Problem to solve -
For each record below, give an exact transcription.

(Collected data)
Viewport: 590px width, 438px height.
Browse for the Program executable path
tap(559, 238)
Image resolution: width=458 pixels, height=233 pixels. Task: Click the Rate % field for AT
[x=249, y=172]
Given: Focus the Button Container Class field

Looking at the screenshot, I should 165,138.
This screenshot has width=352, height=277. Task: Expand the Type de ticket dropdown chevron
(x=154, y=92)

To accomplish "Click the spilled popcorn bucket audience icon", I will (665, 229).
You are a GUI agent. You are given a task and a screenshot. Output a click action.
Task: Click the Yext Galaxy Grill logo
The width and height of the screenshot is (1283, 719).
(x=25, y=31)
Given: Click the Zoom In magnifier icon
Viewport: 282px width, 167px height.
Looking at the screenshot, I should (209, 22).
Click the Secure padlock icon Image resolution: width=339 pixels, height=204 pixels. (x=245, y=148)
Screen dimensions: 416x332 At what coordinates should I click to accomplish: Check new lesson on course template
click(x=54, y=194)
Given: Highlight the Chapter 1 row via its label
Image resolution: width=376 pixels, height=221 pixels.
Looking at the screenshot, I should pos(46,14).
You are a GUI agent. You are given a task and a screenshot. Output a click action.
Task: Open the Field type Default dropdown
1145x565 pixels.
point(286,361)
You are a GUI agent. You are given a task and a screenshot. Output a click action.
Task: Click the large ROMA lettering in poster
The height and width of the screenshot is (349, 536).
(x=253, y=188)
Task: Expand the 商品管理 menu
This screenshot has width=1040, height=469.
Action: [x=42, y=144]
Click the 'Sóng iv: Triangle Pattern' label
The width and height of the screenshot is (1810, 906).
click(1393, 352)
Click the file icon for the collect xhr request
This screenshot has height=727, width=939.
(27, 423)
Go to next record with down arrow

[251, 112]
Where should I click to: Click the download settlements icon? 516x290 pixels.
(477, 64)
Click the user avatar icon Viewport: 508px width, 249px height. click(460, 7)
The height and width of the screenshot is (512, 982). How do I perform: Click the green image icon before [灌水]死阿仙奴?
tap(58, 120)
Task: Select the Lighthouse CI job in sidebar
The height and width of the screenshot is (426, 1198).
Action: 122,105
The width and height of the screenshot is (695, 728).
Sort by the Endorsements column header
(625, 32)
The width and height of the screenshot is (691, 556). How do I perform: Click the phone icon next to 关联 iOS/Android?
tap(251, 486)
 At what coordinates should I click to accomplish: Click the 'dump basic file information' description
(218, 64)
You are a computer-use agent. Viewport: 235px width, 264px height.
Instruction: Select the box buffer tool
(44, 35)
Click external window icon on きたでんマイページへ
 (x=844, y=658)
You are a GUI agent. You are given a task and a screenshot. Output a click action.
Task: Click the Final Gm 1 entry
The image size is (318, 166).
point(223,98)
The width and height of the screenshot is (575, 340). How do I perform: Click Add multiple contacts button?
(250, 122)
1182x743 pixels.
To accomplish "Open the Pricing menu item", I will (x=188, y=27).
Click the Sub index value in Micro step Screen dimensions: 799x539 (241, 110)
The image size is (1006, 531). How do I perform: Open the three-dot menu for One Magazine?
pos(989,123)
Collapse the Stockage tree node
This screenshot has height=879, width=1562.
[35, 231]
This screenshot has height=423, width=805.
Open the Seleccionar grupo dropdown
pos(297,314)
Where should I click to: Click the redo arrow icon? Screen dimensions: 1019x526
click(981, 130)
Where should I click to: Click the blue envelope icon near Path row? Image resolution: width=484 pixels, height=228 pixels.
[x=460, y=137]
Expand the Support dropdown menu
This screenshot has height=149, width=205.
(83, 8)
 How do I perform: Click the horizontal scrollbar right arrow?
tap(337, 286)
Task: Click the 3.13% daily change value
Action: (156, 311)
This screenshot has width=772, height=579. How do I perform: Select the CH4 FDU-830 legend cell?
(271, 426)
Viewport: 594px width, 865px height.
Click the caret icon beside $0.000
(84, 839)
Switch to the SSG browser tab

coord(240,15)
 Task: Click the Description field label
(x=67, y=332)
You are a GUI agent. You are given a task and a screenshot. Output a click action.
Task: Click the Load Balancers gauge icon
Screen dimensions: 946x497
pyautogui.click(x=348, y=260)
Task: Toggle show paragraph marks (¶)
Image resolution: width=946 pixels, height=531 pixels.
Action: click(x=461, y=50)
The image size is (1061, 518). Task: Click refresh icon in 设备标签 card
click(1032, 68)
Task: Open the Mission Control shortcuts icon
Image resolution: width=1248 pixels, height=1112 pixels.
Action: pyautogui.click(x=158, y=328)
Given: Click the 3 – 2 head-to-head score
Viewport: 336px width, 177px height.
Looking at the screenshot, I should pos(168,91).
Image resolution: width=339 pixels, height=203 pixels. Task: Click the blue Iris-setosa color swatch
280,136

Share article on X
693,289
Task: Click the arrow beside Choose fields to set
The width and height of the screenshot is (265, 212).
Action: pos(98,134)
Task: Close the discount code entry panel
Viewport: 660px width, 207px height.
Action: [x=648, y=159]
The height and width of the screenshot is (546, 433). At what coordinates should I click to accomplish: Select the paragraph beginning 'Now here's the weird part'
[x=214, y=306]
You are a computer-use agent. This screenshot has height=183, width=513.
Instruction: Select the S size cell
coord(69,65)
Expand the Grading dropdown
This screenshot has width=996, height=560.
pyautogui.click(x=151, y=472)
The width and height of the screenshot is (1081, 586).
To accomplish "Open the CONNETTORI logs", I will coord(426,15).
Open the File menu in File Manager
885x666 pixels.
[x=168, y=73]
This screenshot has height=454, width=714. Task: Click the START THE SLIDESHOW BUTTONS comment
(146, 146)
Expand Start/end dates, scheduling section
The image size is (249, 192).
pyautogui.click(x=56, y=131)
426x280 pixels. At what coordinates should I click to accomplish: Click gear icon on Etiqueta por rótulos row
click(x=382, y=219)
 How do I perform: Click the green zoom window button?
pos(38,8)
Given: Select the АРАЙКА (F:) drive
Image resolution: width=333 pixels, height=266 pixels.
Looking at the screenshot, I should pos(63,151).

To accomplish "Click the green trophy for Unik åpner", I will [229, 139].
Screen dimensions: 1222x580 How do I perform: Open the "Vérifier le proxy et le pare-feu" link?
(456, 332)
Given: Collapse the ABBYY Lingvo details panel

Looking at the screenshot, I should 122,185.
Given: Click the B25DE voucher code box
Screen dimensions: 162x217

Exercise solution -
Viewport: 590px width, 438px height.
Browse for the Program executable path
tap(559, 238)
Image resolution: width=458 pixels, height=233 pixels. Task: Click the Rate % field for AT
[x=249, y=172]
Given: Focus the Button Container Class field

Looking at the screenshot, I should 165,138.
This screenshot has width=352, height=277. Task: Expand the Type de ticket dropdown chevron
(x=154, y=92)

To accomplish "Click the spilled popcorn bucket audience icon", I will (665, 229).
You are a GUI agent. You are given a task and a screenshot. Output a click action.
Task: Click the Yext Galaxy Grill logo
The width and height of the screenshot is (1283, 719).
(x=25, y=31)
Given: Click the Zoom In magnifier icon
Viewport: 282px width, 167px height.
Looking at the screenshot, I should (209, 22).
Click the Secure padlock icon Image resolution: width=339 pixels, height=204 pixels. (x=245, y=148)
Screen dimensions: 416x332 At what coordinates should I click to accomplish: Check new lesson on course template
click(x=54, y=194)
Given: Highlight the Chapter 1 row via its label
Image resolution: width=376 pixels, height=221 pixels.
Looking at the screenshot, I should pos(46,14).
You are a GUI agent. You are given a task and a screenshot. Output a click action.
Task: Open the Field type Default dropdown
1145x565 pixels.
point(286,361)
You are a GUI agent. You are given a task and a screenshot. Output a click action.
Task: Click the large ROMA lettering in poster
The height and width of the screenshot is (349, 536).
(x=253, y=188)
Task: Expand the 商品管理 menu
This screenshot has width=1040, height=469.
Action: [x=42, y=144]
Click the 'Sóng iv: Triangle Pattern' label
The width and height of the screenshot is (1810, 906).
click(1393, 352)
Click the file icon for the collect xhr request
This screenshot has height=727, width=939.
(27, 423)
Go to next record with down arrow

[251, 112]
Where should I click to: Click the download settlements icon? 516x290 pixels.
(477, 64)
Click the user avatar icon Viewport: 508px width, 249px height. click(460, 7)
The height and width of the screenshot is (512, 982). How do I perform: Click the green image icon before [灌水]死阿仙奴?
tap(58, 120)
Task: Select the Lighthouse CI job in sidebar
The height and width of the screenshot is (426, 1198).
Action: 122,105
The width and height of the screenshot is (695, 728).
Sort by the Endorsements column header
(625, 32)
The width and height of the screenshot is (691, 556). How do I perform: Click the phone icon next to 关联 iOS/Android?
tap(251, 486)
 At what coordinates should I click to accomplish: Click the 'dump basic file information' description
(218, 64)
You are a computer-use agent. Viewport: 235px width, 264px height.
Instruction: Select the box buffer tool
(44, 35)
Click external window icon on きたでんマイページへ
 (x=844, y=658)
You are a GUI agent. You are given a task and a screenshot. Output a click action.
Task: Click the Final Gm 1 entry
The image size is (318, 166).
point(223,98)
The width and height of the screenshot is (575, 340). How do I perform: Click Add multiple contacts button?
(250, 122)
1182x743 pixels.
To accomplish "Open the Pricing menu item", I will (x=188, y=27).
Click the Sub index value in Micro step Screen dimensions: 799x539 (241, 110)
The image size is (1006, 531). How do I perform: Open the three-dot menu for One Magazine?
pos(989,123)
Collapse the Stockage tree node
This screenshot has height=879, width=1562.
[35, 231]
This screenshot has height=423, width=805.
Open the Seleccionar grupo dropdown
pos(297,314)
Where should I click to: Click the redo arrow icon? Screen dimensions: 1019x526
click(981, 130)
Where should I click to: Click the blue envelope icon near Path row? Image resolution: width=484 pixels, height=228 pixels.
[x=460, y=137]
Expand the Support dropdown menu
This screenshot has height=149, width=205.
(83, 8)
 How do I perform: Click the horizontal scrollbar right arrow?
tap(337, 286)
Task: Click the 3.13% daily change value
Action: (156, 311)
This screenshot has width=772, height=579. How do I perform: Select the CH4 FDU-830 legend cell?
(271, 426)
Viewport: 594px width, 865px height.
Click the caret icon beside $0.000
(84, 839)
Switch to the SSG browser tab

coord(240,15)
 Task: Click the Description field label
(x=67, y=332)
You are a GUI agent. You are given a task and a screenshot. Output a click action.
Task: Click the Load Balancers gauge icon
Screen dimensions: 946x497
pyautogui.click(x=348, y=260)
Task: Toggle show paragraph marks (¶)
Image resolution: width=946 pixels, height=531 pixels.
Action: click(x=461, y=50)
The image size is (1061, 518). Task: Click refresh icon in 设备标签 card
click(1032, 68)
Task: Open the Mission Control shortcuts icon
Image resolution: width=1248 pixels, height=1112 pixels.
Action: pyautogui.click(x=158, y=328)
Given: Click the 3 – 2 head-to-head score
Viewport: 336px width, 177px height.
Looking at the screenshot, I should pos(168,91).
Image resolution: width=339 pixels, height=203 pixels. Task: Click the blue Iris-setosa color swatch
280,136

Share article on X
693,289
Task: Click the arrow beside Choose fields to set
The width and height of the screenshot is (265, 212).
Action: pos(98,134)
Task: Close the discount code entry panel
Viewport: 660px width, 207px height.
Action: [x=648, y=159]
The height and width of the screenshot is (546, 433). At what coordinates should I click to accomplish: Select the paragraph beginning 'Now here's the weird part'
[x=214, y=306]
You are a computer-use agent. This screenshot has height=183, width=513.
Instruction: Select the S size cell
coord(69,65)
Expand the Grading dropdown
This screenshot has width=996, height=560.
pyautogui.click(x=151, y=472)
The width and height of the screenshot is (1081, 586).
To accomplish "Open the CONNETTORI logs", I will coord(426,15).
Open the File menu in File Manager
885x666 pixels.
[x=168, y=73]
This screenshot has height=454, width=714. Task: Click the START THE SLIDESHOW BUTTONS comment
(146, 146)
Expand Start/end dates, scheduling section
The image size is (249, 192).
pyautogui.click(x=56, y=131)
426x280 pixels. At what coordinates should I click to accomplish: Click gear icon on Etiqueta por rótulos row
click(x=382, y=219)
 How do I perform: Click the green zoom window button?
pos(38,8)
Given: Select the АРАЙКА (F:) drive
Image resolution: width=333 pixels, height=266 pixels.
Looking at the screenshot, I should pos(63,151).

To accomplish "Click the green trophy for Unik åpner", I will [229, 139].
Screen dimensions: 1222x580 How do I perform: Open the "Vérifier le proxy et le pare-feu" link?
(456, 332)
Given: Collapse the ABBYY Lingvo details panel

Looking at the screenshot, I should 122,185.
Given: Click the B25DE voucher code box
Screen dimensions: 162x217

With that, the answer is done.